Bajo el velo de una noche destilada en misterio, Elías caminaba por el sendero oculto que atravesaba el antiguo bosque de Tharsis, un lugar rodeado de rumores sobre rituales olvidados y entidades que susurraban con el viento. Portaba en su zurrón un tomo envejecido, cubierto en símbolos que danzaban bajo la tenue luz de la luna, regalo de un anciano conocedor de los arcanos perdidos que afirmaba poseer libros capaces de desentrañar los velos de la realidad.
Esa noche, la brisa llevaba consigo susurros en un dialecto no humano, guiando a Elías hacia un claro secreto donde antiguos menhires emergían, como dedos de algún coloso sepultado, apuntando hacia las estrellas. Con el libro abierto, su voz quebró el silencio nocturno, pronunciando conjuros en un idioma olvidado. La cresta de cada menhir brilló, revelando runas ocultas, mientras la atmósfera se cargaba de una presencia insondable.
De repente, se abrió ante él un portal, un abismo de oscuridad pulsante que vibraba con una energía primordial. Al cruzarlo, Elías se encontró flotando en un espacio sin tiempo, frente a una entidad de mirada infinita que habitaba más allá de la realidad conocida.
–”Buscas el conocimiento olvidado, pero ¿estás preparado para las verdades que revelará?” –su voz, una symfonía de pensamientos entrelazados, resonó en el alma de Elías.

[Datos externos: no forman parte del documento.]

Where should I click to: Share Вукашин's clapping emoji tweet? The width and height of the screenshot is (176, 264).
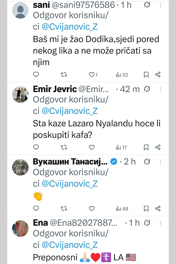click(158, 208)
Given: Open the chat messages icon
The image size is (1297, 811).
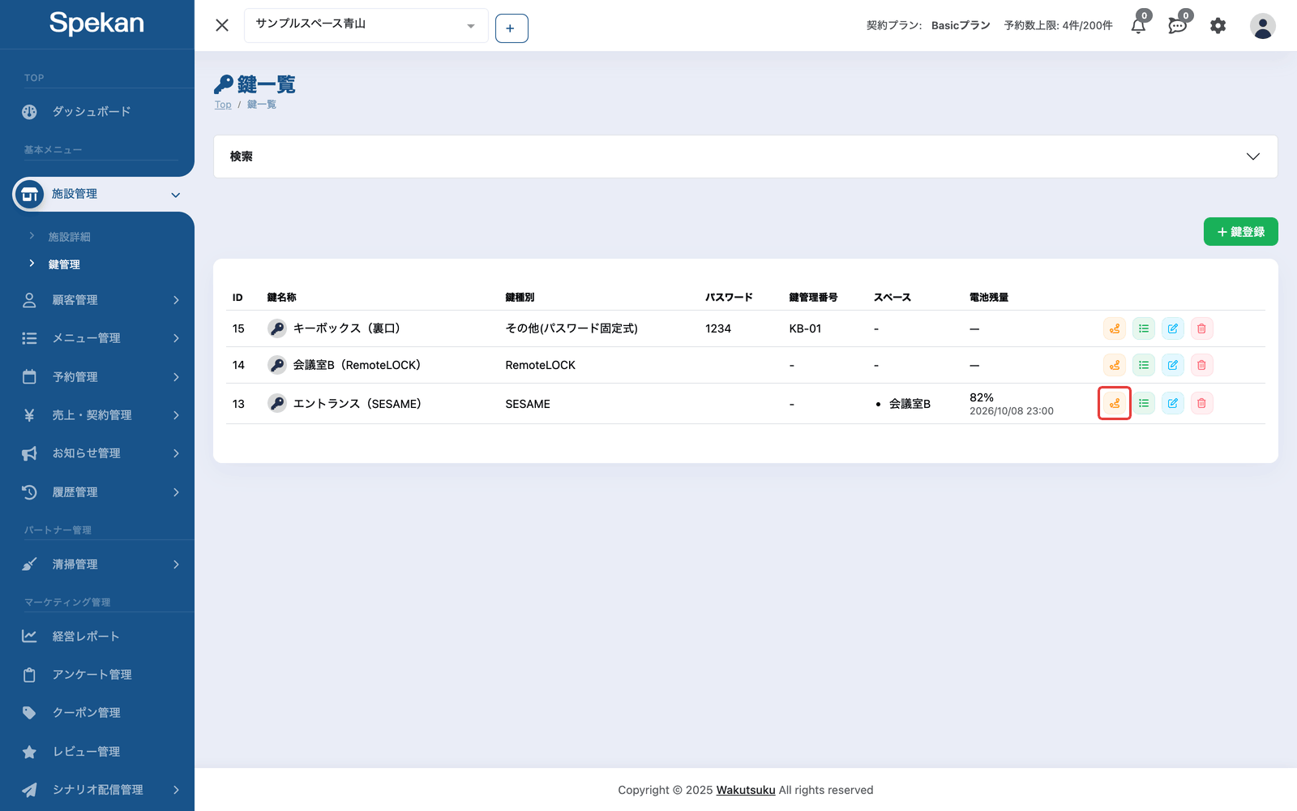Looking at the screenshot, I should [1178, 25].
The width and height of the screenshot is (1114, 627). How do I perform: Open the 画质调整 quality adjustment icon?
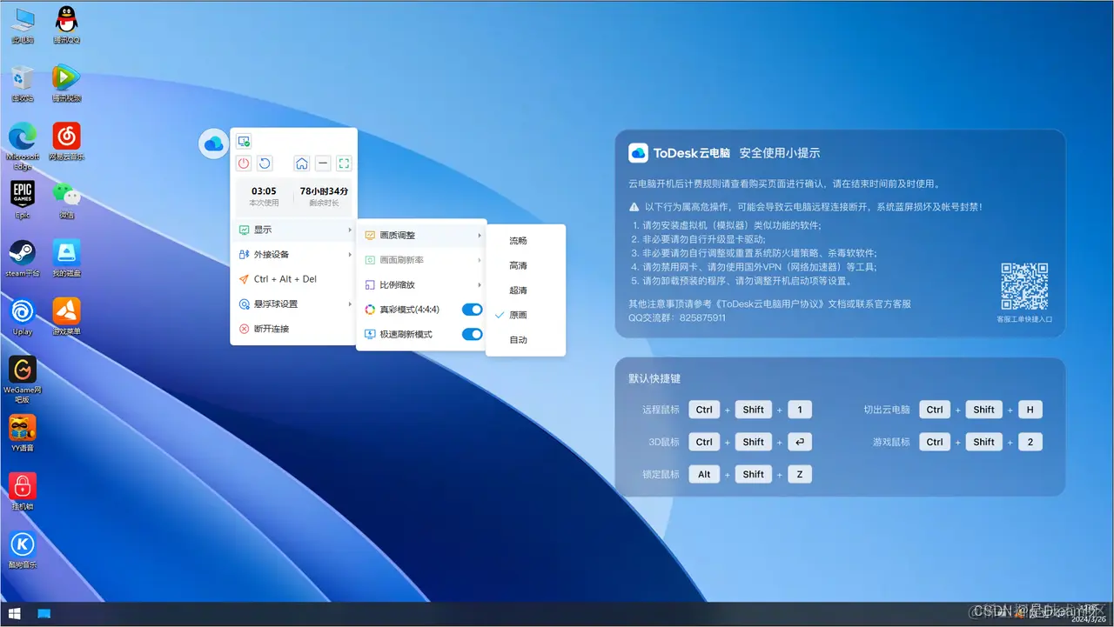(370, 234)
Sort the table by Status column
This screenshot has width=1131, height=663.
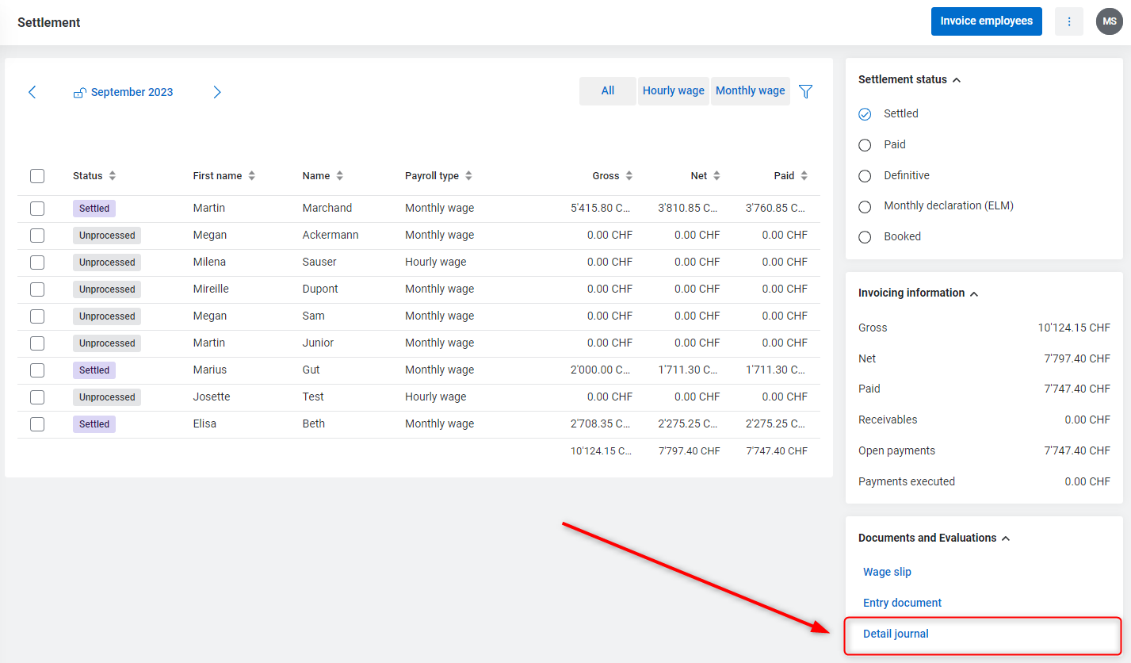coord(112,176)
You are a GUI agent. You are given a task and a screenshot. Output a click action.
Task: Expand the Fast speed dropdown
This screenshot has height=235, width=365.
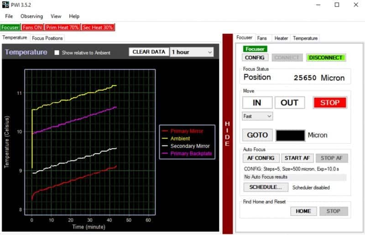[257, 116]
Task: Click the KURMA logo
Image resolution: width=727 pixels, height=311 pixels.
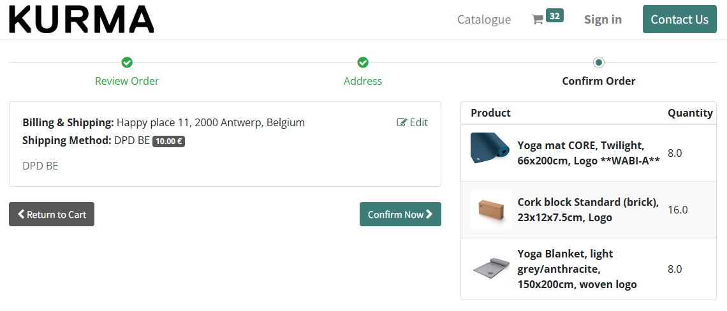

Tras una eternidad condensada en un instante, éste asintió, sabiendo que su destino ya no le pertenecía. La entidad sonrió con mil bocas y le ofreció un libro, cuyo contenido podía transformar orbes y desatar el velo entre mundos.
Al regresar, el claro estaba vacío bajo el amanecer que empezaba a teñir con sus primeros destellos el cielo. Elías, transformado y portador de un secreto cósmico, sabía que la llave para desbloquear los misterios del universo ahora descansaba en sus manos. El equilibrio entre la luz y la oscuridad, el conocimiento y la ignorancia, la vida y la muerte, lo esperaba.